Dreams = Desires on Steroids

Over 2500 years ago one happy fellow under Bodhi tree realised that desires are fuel for suffering. My personal dream and goal is to learn how to live in the moment instead of imaginary tomorrow - and that paradox is giving me a headache.

In the beginning of 2019 I quit my job as the Head of Sales and Marketing in a growing multi-million company. At the time I was also doing little side business´s like audio works and my art was selling pretty well so I decided to become a full-time entrepreneur - a hunter-gatherer of assignments, as I tend to call myself. I knew this decision would cost me around $60K a year in lost salary but after buying a Rolex I learnt that the time won't become more precious by watching it grovel from an expensive watch. So, with that $60K´s I bought an opportunity to become by own boss and make my living of doing whatever and whenever I will. Sounds like a dream come true. And it was. But worse than an unfulfilled dream is a dream that has actually come true. Why? Because a dream come true on Monday becomes everyday on Tuesday. And - at least for me - reality often hits with many elements that suck.

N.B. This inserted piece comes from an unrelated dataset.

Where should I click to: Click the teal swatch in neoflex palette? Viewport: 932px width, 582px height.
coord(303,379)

“ ...goals are the melted cheese with which we fill the holes in the Emmenthal of us."

Holey Grails and Desiralarms

Yeah, sounds silly, but let me explain it by using some cheesy symbolic: Dreams reveal our desires. Every dream, urge, will or desire is a signal of a "need" for "something better". We start looking for a change when the present feels dissatisfying. Sometimes the "desiralarm" does go off ´cause of necessities but too often ´cause of some superficial stuff like silly materia. And that stuff is the melted cheese with which we fill the holes in the Emmental of us. But; those holes are the things that make us "us". Those holes are the mental side that continues changing the outcomes in the universal chain of causations after our cheese-bodies have gone through a metamorphosis obeying the first law of thermodynamics. Shortly put: our bodies die, but our acts and outspoken mind will stay. So, say "Cheese!", you Holey Grail!

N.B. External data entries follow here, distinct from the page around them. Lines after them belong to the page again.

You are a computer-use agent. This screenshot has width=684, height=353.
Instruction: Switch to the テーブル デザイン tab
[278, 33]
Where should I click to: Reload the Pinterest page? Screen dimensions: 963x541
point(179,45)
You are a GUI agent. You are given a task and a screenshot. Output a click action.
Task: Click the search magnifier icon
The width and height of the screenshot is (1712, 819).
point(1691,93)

Gold digger sitting on a diamond

If we could see ourselves already complete (but still open to learn new stuff), settled and satisfied, we would have to spend money only on food (cheese maybe?), water and some warm and dry place we could call home. (Of course there´s always some hedonistic people and adrenaline junkies whose brains will always need a little extra kick from neurotransmitters like serotonin and dopamine.) The moment we realise that we actually NEED very little, the spending stops. Yes, our constant desires keep the world economy rolling - but on the side, us suffering. We are sitting on a diamond but keep searching for gold.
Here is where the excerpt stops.